Capital gains as Dublin clubs enjoy €3.3m windfall
DUBLIN GAA clubs have enjoyed a significant €3.3million windfall in the latest Sports Capital Programme.
The Department of Transport, Tourism and Sport distributed some €56m to over 1,700 sporting clubs and organisations for infrastructural development programmes after 2,320 applications were received.
Some 553 GAA clubs across the country got 42 per cent of the funding, €23,470,159m, with Dublin clubs taking €3,312,601 of that, just over 14 per cent.

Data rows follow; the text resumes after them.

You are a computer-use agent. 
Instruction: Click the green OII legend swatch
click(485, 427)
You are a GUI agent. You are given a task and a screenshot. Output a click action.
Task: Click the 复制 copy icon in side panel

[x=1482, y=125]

Overall, some 30 Dublin clubs were in receipt of grants with 23 enjoying six-figure sums for development of all-weather facilities, skills walls, drainage, extensions of clubhouses and even the purchase of new tractor mowers.
Eleven of the 30 clubs, including county champions St Vincent’s and the county’s most recent All-Ireland club champions Ballyboden St Enda’s, received the maximum €150,000 grant.
Sixteen GAA clubs from the other 25 counties received six-figure sums from the funding programme with just five of those – four in Cork and Ballysaggart in Waterford – outside Leinster.
Another eye-catching feature was the quartet of Louth clubs which passed the €100,000 mark for developments. Mitchelstown in Cork got the biggest windfall outside of Dublin clubs with €120,000 on the way to them for new floodlights to their main pitch and training area.
Sports capital grants are distributed on a pro-rata basis commensurate with the population of each county. Most counties are oversubscribed so the quality of application will have helped Dublin GAA clubs.
Their €3.3m allocation is 45pc of the overall figure for soccer clubs in the 26 counties.
The FAI have welcomed their funding allocation for capital projects however, noting that three soccer clubs in the Dublin region – St Ita’s of Donabate, Leicester Celtic from Rathfarnham and Tallaght Town – all got the maximum available.